I’d come to think of Luis as my personal escort. He took me to and from everywhere I went in the villa. And maybe it was wrong of me, but I sometimes taunted him. An “accidental” brush of my ass against his hand, or my fingers against his crotch. I never met his eye and he never said anything, but he’d sometimes growl and have to adjust himself. It was fun to fluster him when he had work to do and couldn’t take care of his arousal. I considered it payback for when he raped me that first day on the boat.
When I got back to the quarters Jin was the only one gone. Perla was packing a bag, Josef was eating an apple, and Mia was reading one of my romance novels, her spike heels on the seat cushion across from her.
“Um, Josef?” I said.
He raised his eyebrows at me, his long hair fanning across his cheeks.
“You and I are supposed to entertain Mr. Acosta tonight?”
I let the question trail off.
He took a loud, crisp bite and waggled his eyebrows.

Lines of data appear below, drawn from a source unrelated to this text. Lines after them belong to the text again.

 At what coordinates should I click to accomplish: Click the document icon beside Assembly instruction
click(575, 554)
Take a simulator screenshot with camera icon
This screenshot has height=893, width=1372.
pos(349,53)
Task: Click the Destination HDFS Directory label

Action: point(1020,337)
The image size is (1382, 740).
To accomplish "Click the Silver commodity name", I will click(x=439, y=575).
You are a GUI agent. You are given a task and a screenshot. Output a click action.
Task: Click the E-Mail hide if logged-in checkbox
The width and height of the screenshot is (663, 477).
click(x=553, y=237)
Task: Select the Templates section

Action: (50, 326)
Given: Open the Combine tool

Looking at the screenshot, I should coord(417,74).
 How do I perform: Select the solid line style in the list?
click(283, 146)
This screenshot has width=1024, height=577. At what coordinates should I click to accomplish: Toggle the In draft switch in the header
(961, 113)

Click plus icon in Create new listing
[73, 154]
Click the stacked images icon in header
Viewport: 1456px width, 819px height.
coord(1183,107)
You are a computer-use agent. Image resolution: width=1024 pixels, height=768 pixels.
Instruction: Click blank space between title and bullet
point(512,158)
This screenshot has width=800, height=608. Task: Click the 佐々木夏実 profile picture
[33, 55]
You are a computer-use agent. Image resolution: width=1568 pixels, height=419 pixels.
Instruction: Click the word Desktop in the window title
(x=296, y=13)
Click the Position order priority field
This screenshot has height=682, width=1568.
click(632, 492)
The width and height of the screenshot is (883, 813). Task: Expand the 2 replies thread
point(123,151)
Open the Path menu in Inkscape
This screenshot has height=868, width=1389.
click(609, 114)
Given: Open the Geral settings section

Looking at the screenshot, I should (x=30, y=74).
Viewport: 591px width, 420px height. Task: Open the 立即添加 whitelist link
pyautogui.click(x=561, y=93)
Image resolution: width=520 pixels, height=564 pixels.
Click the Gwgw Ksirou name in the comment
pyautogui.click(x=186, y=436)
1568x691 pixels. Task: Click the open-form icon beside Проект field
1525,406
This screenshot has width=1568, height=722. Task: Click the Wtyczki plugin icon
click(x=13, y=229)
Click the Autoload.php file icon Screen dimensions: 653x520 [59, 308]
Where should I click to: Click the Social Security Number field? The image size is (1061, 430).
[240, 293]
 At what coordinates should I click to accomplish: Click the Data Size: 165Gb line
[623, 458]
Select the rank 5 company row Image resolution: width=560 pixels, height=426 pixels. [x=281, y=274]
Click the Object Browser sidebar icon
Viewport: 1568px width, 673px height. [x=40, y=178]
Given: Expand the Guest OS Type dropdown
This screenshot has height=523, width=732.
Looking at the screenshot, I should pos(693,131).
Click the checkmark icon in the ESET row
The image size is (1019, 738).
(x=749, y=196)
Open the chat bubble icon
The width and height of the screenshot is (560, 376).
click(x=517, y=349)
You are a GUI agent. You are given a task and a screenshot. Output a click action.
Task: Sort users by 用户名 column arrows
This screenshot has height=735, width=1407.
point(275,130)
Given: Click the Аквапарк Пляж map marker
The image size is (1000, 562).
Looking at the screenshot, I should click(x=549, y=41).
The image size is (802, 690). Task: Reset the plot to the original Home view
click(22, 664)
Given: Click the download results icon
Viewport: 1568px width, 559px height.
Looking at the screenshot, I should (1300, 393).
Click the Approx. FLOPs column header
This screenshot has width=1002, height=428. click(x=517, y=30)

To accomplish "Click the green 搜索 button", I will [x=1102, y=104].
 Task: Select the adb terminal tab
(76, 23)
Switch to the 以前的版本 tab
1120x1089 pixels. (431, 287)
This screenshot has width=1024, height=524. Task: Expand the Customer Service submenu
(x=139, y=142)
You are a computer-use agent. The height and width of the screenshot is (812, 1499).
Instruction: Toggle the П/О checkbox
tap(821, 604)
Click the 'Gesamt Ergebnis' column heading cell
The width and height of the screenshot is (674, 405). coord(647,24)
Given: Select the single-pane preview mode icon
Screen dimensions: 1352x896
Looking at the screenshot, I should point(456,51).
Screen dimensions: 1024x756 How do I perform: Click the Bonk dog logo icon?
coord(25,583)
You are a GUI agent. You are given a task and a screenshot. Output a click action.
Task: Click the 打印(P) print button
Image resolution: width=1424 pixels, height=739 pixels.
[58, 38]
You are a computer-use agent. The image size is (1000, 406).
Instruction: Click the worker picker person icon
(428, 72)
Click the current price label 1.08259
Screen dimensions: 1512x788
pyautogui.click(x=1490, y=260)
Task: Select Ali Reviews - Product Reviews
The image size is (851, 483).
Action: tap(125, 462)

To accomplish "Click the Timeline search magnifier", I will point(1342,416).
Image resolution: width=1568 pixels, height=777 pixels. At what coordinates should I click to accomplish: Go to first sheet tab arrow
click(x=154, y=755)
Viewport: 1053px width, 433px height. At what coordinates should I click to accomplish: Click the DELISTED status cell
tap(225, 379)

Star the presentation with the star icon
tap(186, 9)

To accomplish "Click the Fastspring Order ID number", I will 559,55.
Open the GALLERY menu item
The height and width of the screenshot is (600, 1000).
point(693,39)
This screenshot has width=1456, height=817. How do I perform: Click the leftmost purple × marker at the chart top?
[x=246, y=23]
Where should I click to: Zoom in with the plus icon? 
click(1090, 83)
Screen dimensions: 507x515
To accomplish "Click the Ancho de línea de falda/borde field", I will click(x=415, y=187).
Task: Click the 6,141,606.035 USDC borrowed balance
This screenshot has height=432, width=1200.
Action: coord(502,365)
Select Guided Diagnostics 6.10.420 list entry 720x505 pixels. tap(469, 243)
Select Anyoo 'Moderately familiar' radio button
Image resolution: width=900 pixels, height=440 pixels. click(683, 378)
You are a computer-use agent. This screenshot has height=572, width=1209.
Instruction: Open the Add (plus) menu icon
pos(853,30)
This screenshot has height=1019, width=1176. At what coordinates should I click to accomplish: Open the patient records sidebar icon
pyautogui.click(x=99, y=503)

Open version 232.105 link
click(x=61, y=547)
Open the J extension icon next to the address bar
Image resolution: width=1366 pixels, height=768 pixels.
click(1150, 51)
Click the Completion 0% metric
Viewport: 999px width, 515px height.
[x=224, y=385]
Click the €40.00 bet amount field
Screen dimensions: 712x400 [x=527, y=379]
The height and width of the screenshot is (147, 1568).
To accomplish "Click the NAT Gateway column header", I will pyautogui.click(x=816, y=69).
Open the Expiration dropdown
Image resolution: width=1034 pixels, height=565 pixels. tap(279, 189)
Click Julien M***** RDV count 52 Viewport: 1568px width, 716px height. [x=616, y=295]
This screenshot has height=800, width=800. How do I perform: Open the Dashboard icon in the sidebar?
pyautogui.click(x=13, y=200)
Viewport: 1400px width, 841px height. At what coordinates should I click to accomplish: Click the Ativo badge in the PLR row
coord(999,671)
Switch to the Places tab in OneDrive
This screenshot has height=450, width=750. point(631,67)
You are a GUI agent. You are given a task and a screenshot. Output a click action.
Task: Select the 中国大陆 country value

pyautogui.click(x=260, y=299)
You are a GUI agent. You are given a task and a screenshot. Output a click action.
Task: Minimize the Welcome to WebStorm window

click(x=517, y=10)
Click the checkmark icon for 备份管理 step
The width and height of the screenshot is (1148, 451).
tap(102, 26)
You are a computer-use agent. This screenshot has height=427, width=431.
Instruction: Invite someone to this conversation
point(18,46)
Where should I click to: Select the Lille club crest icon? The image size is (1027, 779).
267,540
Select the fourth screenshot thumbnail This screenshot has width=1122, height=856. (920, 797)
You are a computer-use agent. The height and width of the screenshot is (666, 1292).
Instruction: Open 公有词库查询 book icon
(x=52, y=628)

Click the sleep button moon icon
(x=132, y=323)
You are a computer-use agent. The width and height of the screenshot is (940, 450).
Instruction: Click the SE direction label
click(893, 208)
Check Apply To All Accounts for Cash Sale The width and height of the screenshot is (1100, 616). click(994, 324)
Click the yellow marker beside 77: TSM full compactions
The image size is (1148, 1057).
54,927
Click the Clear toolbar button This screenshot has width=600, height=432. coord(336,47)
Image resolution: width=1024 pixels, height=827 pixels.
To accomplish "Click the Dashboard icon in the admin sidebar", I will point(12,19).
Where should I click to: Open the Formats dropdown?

Oh, God. My stomach wobbled. Were we having a threesome? I’d never done that. And though I’d seen Josef with Jin, Perla, other slaves, and patrons, doing their business publicly, I’d never actually done anything with Josef myself.
My next question came out almost a whisper. “What do I have to do?”
It was a common question from me, and nobody was shy about answering. But at that moment Josef seemed keen on screwing with me. He crossed his arms and chewed thoughtfully before answering.